My former colleagues at OU/NSSL got together and painted the phased array radar (PAR) purple in honor of a key PAR scientist who is going through cancer treatment right now. As someone remarked on Facebook, there's a lot of love in that picture.
On a week when OU is in the national news because of a group of fraternity boys singing songs about niggers hanging from trees, the purple radar reminds me of the thoughtfulness and camaraderie that I associate with my nearly 20 years in Oklahoma.
Apparently someone painted a hateful symbol on the wall of the Seattle area Hindu temple.

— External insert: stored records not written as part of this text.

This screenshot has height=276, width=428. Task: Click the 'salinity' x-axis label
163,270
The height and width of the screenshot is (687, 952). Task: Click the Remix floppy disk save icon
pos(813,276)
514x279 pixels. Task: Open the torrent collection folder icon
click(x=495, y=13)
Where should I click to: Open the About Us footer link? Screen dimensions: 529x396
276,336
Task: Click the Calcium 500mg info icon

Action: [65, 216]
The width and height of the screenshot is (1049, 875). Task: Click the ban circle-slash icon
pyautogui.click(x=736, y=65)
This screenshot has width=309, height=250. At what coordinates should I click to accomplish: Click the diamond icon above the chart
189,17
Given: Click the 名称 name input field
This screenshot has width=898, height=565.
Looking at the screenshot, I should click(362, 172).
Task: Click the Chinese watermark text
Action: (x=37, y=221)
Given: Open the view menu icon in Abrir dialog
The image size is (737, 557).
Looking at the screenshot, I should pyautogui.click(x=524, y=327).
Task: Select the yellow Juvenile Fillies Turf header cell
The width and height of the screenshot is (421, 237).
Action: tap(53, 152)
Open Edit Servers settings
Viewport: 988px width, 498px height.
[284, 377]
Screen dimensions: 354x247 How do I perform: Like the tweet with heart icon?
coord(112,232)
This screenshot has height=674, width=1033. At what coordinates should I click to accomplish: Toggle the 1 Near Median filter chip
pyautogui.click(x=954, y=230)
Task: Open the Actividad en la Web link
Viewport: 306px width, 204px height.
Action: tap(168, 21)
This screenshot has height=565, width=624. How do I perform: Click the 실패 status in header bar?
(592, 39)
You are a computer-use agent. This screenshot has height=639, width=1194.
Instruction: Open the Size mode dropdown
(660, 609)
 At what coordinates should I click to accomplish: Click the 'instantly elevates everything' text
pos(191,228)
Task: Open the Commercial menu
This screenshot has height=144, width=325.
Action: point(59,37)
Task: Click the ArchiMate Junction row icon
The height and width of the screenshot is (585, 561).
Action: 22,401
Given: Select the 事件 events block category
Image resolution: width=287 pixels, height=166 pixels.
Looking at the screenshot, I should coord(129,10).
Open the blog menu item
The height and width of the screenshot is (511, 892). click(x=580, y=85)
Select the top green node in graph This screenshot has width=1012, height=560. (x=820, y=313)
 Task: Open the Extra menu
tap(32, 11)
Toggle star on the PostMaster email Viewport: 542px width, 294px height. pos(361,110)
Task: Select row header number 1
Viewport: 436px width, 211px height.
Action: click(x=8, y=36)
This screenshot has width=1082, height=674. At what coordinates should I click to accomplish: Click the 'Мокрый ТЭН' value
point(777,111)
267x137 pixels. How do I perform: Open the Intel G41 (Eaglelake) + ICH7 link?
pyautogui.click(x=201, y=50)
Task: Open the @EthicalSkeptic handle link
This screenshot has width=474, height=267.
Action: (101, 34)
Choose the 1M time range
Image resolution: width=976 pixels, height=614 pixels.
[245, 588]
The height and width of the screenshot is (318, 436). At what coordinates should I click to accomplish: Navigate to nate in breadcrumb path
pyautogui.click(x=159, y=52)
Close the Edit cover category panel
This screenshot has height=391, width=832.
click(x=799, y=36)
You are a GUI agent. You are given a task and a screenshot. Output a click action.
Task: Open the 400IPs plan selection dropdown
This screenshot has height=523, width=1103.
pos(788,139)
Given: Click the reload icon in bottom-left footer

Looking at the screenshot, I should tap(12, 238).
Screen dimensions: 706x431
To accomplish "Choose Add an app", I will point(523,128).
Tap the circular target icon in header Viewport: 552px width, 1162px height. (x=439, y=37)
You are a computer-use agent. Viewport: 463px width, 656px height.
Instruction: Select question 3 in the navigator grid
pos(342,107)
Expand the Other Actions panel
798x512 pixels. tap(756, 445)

The ironic thing is that the graffiti in question was a swastika. Swastikas were of course Hindu symbols long before Hitler got hold of it. Even though the Nazi symbol is a mirror image of the Hindu swastika, many Hindu temples in America use the Hindi letter for Om in order to avoid any misunderstanding.
If caught, a smart lawyer could probably plead the symbol was not meant in a harmful way and that the swastika was drawn on a wall where it was quite apt. Hope however that the graffiti artist was drawing in da Vinci code.
My usual commute is to ride the bike (at 6.45 am) to a freeway station and catch an express bus to Seattle. At about 7.10am, I got a call from home. The wife could not find the car keys.
Turns out I had been even less sharp than usual this morning when I left for work. I had left home with both set of car keys, one in each jeans pocket. Mine and the wife's.
In the mornings, the express routes and the bus lines are all oriented towards getting to downtown. Coming back is another matter altogether. Luckily there was a bus at 7.25am that stopped somewhat in the vicinity of home. So, I took that bus, bicycled home, returned the car keys and caught the next bus back to the city. I was back at work at 8.40 am. Not bad for two roundtrips on public transit.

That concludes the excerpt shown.